--- BEGIN Source data ---

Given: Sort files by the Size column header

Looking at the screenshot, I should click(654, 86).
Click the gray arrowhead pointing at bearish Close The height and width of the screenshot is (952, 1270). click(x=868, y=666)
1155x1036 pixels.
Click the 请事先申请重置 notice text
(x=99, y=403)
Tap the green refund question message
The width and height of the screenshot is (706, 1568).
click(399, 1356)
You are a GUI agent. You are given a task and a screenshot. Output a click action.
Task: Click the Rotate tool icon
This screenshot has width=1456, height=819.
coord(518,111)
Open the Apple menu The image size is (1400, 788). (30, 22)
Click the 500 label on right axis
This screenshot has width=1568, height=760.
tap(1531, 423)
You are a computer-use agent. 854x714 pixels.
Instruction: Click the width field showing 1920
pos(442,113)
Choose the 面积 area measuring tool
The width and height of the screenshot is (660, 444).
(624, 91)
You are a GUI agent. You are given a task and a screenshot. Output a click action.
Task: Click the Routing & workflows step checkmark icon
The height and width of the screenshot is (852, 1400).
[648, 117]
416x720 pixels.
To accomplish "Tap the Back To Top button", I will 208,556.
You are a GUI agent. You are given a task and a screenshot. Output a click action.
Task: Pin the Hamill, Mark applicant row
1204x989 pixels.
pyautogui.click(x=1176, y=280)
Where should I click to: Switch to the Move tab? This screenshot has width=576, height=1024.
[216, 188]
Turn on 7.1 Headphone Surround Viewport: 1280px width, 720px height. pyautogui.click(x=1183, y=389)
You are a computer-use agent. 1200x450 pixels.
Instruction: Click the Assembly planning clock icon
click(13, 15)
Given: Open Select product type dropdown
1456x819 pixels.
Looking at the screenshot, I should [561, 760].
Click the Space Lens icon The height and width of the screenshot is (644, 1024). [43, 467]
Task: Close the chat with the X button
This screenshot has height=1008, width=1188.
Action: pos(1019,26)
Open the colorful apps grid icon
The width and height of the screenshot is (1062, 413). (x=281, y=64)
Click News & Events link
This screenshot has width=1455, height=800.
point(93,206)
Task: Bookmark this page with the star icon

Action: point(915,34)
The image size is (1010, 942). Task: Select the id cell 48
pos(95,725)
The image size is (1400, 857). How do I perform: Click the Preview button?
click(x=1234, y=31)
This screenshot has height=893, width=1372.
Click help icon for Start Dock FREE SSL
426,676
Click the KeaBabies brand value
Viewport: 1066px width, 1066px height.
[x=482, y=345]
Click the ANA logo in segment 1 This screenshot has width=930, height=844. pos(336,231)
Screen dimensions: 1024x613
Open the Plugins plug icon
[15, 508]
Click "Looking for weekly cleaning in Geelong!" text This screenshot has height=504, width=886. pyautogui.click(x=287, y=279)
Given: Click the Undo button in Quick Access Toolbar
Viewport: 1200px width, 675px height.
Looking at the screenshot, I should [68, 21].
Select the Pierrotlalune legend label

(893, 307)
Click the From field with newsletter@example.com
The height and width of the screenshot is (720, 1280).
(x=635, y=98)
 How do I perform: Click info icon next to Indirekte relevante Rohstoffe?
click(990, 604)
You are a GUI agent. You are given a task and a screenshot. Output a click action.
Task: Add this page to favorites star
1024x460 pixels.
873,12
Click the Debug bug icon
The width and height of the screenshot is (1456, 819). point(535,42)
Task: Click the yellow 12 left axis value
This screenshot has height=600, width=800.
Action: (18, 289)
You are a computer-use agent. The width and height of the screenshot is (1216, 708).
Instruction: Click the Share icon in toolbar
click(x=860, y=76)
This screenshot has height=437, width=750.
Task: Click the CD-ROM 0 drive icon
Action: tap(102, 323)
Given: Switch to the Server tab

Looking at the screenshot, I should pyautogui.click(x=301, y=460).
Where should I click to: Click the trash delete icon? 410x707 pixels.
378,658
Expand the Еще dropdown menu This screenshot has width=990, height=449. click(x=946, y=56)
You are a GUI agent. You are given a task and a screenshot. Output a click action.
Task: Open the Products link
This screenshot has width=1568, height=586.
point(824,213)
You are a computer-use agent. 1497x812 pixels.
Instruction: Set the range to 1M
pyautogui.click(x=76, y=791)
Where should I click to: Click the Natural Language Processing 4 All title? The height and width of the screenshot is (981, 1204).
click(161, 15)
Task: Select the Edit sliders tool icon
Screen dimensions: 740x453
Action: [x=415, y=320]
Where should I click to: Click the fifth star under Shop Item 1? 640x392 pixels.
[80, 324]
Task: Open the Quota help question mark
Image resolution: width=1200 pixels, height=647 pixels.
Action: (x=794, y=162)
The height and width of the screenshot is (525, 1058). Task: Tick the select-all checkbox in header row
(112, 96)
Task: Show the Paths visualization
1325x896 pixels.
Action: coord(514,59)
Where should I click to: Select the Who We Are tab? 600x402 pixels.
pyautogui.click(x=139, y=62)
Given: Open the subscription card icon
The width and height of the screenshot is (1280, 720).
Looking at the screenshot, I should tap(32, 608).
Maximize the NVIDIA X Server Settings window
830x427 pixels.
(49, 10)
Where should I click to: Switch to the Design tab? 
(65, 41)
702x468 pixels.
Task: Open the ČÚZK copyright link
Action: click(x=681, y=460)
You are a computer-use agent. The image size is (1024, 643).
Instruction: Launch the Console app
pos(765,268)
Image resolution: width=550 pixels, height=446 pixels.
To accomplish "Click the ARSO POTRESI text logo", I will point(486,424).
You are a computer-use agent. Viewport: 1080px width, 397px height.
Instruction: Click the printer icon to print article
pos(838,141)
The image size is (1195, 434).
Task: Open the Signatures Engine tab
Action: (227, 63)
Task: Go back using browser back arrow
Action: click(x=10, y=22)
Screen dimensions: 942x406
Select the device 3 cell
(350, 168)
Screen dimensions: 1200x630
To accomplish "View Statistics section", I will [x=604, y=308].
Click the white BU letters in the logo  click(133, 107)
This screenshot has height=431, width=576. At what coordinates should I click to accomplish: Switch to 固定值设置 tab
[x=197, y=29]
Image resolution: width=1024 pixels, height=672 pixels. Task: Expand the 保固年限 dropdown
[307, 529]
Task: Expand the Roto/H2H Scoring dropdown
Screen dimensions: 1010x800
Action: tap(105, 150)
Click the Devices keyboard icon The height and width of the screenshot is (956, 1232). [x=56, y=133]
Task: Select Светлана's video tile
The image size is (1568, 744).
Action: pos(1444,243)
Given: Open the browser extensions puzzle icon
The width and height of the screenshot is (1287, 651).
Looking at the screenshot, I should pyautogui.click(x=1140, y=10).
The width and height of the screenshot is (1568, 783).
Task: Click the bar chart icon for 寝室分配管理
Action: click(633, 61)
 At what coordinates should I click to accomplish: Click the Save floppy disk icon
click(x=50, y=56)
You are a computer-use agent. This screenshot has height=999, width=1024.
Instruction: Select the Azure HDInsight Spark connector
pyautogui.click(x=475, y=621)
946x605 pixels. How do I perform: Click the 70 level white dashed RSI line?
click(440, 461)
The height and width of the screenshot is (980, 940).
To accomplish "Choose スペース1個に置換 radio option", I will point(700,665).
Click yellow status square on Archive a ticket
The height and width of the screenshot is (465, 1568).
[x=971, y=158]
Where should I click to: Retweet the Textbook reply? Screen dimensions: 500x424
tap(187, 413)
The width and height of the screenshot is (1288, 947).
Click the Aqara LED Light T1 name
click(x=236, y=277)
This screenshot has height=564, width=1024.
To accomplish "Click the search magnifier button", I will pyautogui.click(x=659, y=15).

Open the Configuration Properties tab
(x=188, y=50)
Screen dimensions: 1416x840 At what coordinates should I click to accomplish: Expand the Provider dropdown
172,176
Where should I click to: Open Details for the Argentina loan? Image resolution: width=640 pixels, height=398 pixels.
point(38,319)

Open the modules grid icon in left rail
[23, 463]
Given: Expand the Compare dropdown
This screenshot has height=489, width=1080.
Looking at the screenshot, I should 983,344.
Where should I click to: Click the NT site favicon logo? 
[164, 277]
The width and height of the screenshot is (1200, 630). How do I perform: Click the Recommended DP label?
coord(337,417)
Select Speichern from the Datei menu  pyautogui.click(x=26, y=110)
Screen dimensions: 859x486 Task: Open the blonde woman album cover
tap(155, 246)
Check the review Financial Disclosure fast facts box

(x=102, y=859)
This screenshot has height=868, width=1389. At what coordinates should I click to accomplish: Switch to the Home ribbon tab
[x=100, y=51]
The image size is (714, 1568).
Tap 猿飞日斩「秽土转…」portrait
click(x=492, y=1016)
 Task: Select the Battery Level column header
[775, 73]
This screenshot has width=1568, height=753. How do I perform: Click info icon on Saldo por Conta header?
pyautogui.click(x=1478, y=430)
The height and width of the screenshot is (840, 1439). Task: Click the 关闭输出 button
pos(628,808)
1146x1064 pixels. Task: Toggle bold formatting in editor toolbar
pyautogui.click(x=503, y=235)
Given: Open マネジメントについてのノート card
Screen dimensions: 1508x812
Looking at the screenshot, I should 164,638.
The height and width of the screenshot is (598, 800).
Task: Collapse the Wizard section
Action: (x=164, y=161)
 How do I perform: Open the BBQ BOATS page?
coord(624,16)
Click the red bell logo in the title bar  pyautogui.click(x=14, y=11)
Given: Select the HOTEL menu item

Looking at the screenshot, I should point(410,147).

--- END Source data ---

▶ _Set task_
Can you write out the items from their first line down to and including the line that contains "(x=99, y=403)"?

▶ _Complete answer_
Given: Sort files by the Size column header

Looking at the screenshot, I should click(654, 86).
Click the gray arrowhead pointing at bearish Close The height and width of the screenshot is (952, 1270). click(x=868, y=666)
1155x1036 pixels.
Click the 请事先申请重置 notice text
(x=99, y=403)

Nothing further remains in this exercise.